During the PhD I explored in detail the metabolic processes of bivalves, their growth and population dynamics, but also their effect on the pelagic system.
I developed and coupled an individual-based population model (using the Dynamic Energy Budget theory) to a hydrodynamic and biogeochemical model
(MOHID Water Modelling System) and applied it to a region of the Wadden Sea (The Netherlands).
I am now based at the Swedish Meteorological and Hydrological Institute, Oceanography Unit, Research Department.
In my current project we aim to build future climate projections on the water quality and lower trophic levels in the Baltic Sea.
These scenarios are performed with the coupled physical-biogeochemical RCO 3D numerical model different meteo-oceanographic forcing that is the result of the downscale of Global Climate Models.
Title: A simple application of a complex ecosystem model
In this talk I will describe a process oriented model that integrates physical, biogeochemical, ecological and physiological factors governing bivalve populated marine ecosystems.
This modelling tool is the result of the coupling between an individual-based population model for bivalves (based on the DEB theory) and a hydrodynamic/biogeochemical model (MOHID).
The model was implemented in the Balgzand area (Wadden Sea, The Netherlands) in a fine resolution domain to study mussel population dynamics and to quantify the influence of mussel communities on the pelagic system.
I will describe some of the main results and achievements of this work but also the main uncertainties on the data, on the model setup and on the processes description as a step into the possible future applications
Jan Baas
Scientist Center for Hydrology and Ecology, UK
After my graduation as a chemist, I worked for 9 years at a Dutch contract research organisation The Netherlands Institute for Applied Scientific Research in Delft on environmental exposures.
This was the first time I was faced with effects of possible effects of simultaneous exposures to multiple compounds (or mixtures) and the general incapability to deal with mixture effects.
This led to a PhD at Vrije Universiteit of Amsterdam with Prof. Kooijman as a promotor and Dr Jager as co-promotor in understanding and predicting effects of mixtures.
I am now based at the UK Centre for Ecology and Hydrology, where I still work on effects of mixtures.
Title: Effects of mixtures explained
In my presentation I will give some background on the line of reasoning in ecotoxicology and how regulation has influenced this line of reasoning.
I will explain how the use of DEB-based approaches can help our understanding of effects of toxicants under real life conditions with examples of applications and a future perspective on the progress in this area of research.
Mike Harfoot
Scientist UNEP-WCMC
Mike is an earth system scientist with a strong interest in the biological world and his work primarily involves developing mechanistic models to project biodiversity futures.
In particular, Mike is working with colleagues at WCMC and Microsoft Research to develop the Madingley model, a novel model of ecosystems.
In addition, Mike works with others in the Centre to construct and employ models that can provide insights and answers to specific conservation questions.
Title: General Ecosystem Models: virtual tools for exploring the living world
The ecosystems of planet earth are facing unprecedented pressures as a result of human action.
At the same time, ecology as a discipline is increasingly demanding more mechanistic understanding of what causes observed ecological patterns, in part for the development of the science but also to help mitigate impacts.

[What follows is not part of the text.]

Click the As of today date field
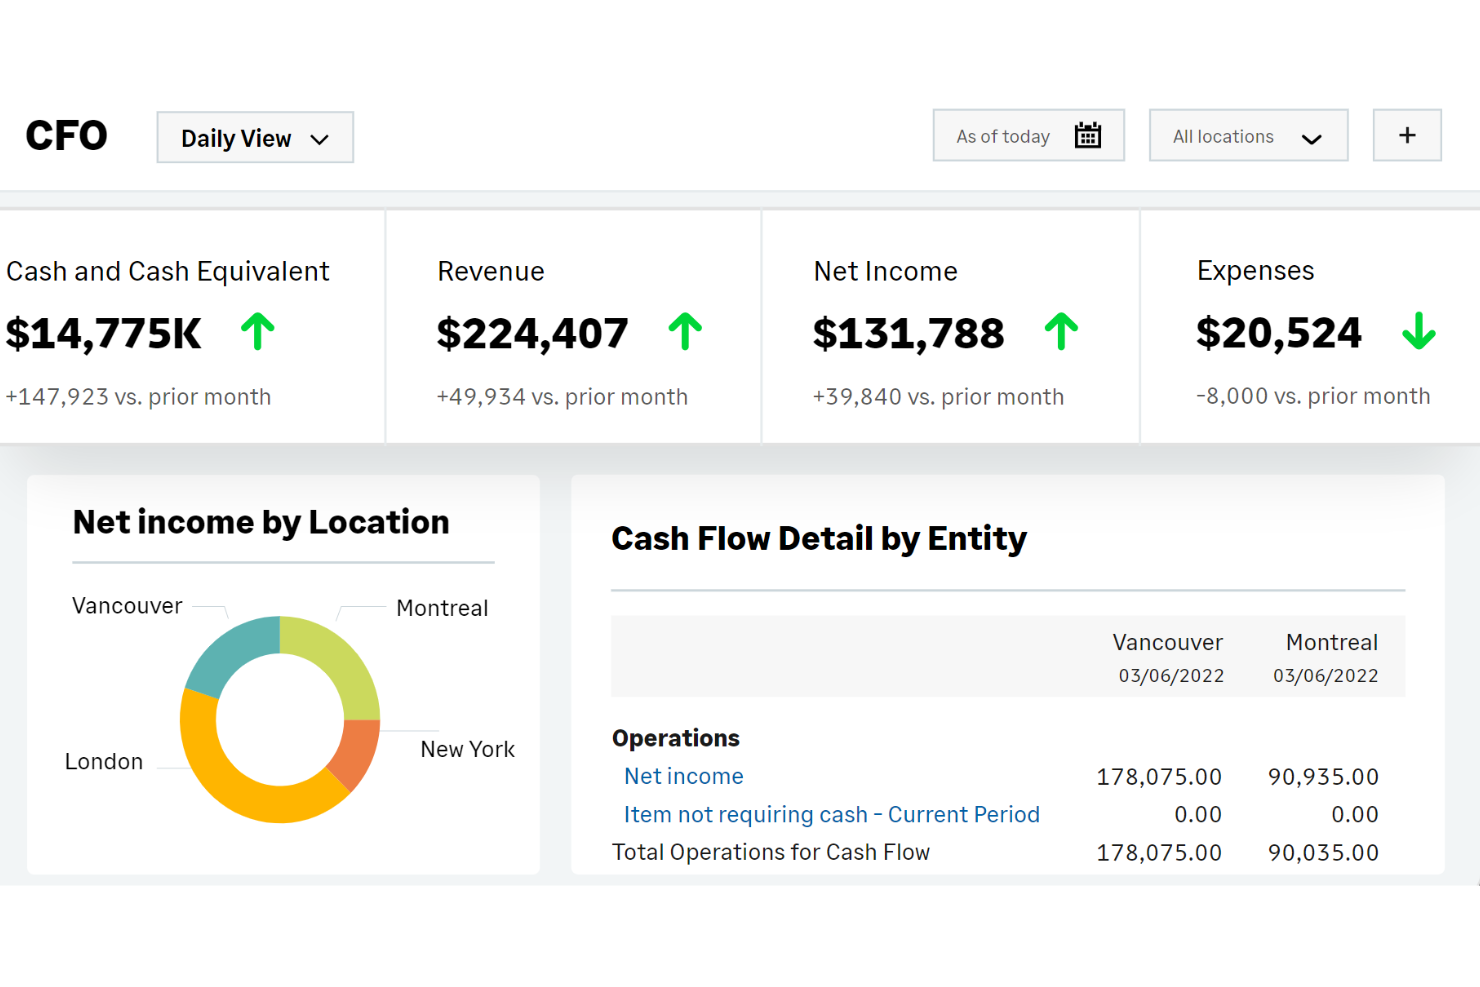 [1005, 136]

Here, I will present the Madingley Model, a General Ecosystem Model that aims to provide a mechanistic understanding of how ecosystems, on land and in the seas, are structured and how they function, and for how anthropogenic changes might alter that structure and function.
Energy budgets are fundamental for organisms and so play a key part in the model, but questions remain to be explored about how metabolism interacts with other aspects ecology, for example organismal intelligence and behavioural responses.